The fatal nervous system disease has become uncommon, in part, because people have been vaccinating their pets against it for decades. But Sander notes we shouldn’t get lulled into a false sense of security. “I think people forget about it sometimes and don’t vaccinate as well as they should,” Sander says. “Cats are now the animal that we see in the U.S. with rabies, and it’s mostly because people forget or don’t bother to get their cats vaccinated.”
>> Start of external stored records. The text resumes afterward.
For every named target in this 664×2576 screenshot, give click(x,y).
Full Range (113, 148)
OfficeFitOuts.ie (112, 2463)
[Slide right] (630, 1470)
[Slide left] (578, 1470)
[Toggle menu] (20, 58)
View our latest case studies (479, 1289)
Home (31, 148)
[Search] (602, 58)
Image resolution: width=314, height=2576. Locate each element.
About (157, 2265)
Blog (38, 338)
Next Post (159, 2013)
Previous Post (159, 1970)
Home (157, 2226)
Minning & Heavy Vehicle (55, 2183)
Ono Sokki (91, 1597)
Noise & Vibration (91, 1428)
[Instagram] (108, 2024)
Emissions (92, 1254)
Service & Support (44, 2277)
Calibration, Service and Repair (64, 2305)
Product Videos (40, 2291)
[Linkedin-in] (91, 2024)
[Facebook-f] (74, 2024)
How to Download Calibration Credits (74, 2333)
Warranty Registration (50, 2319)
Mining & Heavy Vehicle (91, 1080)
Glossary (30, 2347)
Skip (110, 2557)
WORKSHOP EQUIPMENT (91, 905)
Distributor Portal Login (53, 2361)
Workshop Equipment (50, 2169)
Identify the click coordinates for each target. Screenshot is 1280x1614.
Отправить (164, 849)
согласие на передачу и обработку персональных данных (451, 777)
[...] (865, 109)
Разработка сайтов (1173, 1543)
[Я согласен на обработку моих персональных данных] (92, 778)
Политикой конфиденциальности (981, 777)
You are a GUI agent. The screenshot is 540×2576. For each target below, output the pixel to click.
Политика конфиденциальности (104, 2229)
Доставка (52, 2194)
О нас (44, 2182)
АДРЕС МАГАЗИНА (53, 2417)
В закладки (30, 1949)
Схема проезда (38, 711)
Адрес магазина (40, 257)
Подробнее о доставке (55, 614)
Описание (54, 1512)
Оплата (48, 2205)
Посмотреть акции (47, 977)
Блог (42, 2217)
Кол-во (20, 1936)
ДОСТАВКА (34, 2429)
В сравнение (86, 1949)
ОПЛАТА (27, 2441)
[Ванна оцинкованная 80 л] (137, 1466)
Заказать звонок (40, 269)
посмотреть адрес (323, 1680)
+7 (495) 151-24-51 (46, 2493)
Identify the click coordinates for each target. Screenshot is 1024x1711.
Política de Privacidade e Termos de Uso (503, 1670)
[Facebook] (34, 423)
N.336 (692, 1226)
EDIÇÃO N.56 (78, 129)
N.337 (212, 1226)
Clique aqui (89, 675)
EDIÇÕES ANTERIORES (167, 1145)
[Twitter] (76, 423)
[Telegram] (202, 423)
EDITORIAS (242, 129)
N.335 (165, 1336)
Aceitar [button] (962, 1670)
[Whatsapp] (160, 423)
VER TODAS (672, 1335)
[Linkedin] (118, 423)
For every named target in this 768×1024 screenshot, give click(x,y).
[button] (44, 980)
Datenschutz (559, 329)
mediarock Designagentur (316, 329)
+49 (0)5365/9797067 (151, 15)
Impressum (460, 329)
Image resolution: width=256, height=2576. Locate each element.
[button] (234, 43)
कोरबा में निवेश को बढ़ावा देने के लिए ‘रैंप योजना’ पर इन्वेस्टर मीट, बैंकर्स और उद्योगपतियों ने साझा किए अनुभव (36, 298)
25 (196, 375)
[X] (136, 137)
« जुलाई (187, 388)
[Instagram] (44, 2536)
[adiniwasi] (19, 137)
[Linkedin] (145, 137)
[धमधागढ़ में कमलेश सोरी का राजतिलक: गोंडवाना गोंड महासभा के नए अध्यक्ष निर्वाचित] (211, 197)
Rabies is one of the few pet-borne illnesses that has a vaccine, but Sander has tips on preventing other diseases spread by dogs and cats. The roundworms that dogs can give to humans can be taken care of by your dog’s monthly heartworm pill. If you get bitten or scratched by a pet, keep the wound clean, and if you see signs of infection — like redness, pus or fever — tell your doctor. “If you do get sick, I think it is important that you go to the doctor and let them know that you do own ‘x’ pet — a dog, a cat, bird, whatever it is — just so it’s on their radar as well,” Sander says. As for preventing all the fecal-oral diseases, there’s a pretty easy fix.
“The biggest advice I give to owners is practicing proper handwashing and ensuring proper husbandry, so that the cat litter box is being cleaned out on a regular basis, ensuring that the poop outside is being picked up regularly from your dog, and using plastic bags to do that and not using your hands directly to pick it up,” Sander says. “If you do those sorts of things, you’re gonna have really no risk of getting most of these infections.”
And, just to clarify, what constitutes “proper handwashing”?
“You’re really supposed to do at least 20 seconds of good handwashing with soap and making sure that you’re getting the front and back of your hand, that you’re really cleaning around the cuticle and your nail bed,” Sander says. “Usually, singing the song ‘Happy Birthday’ to yourself twice gets you to that.”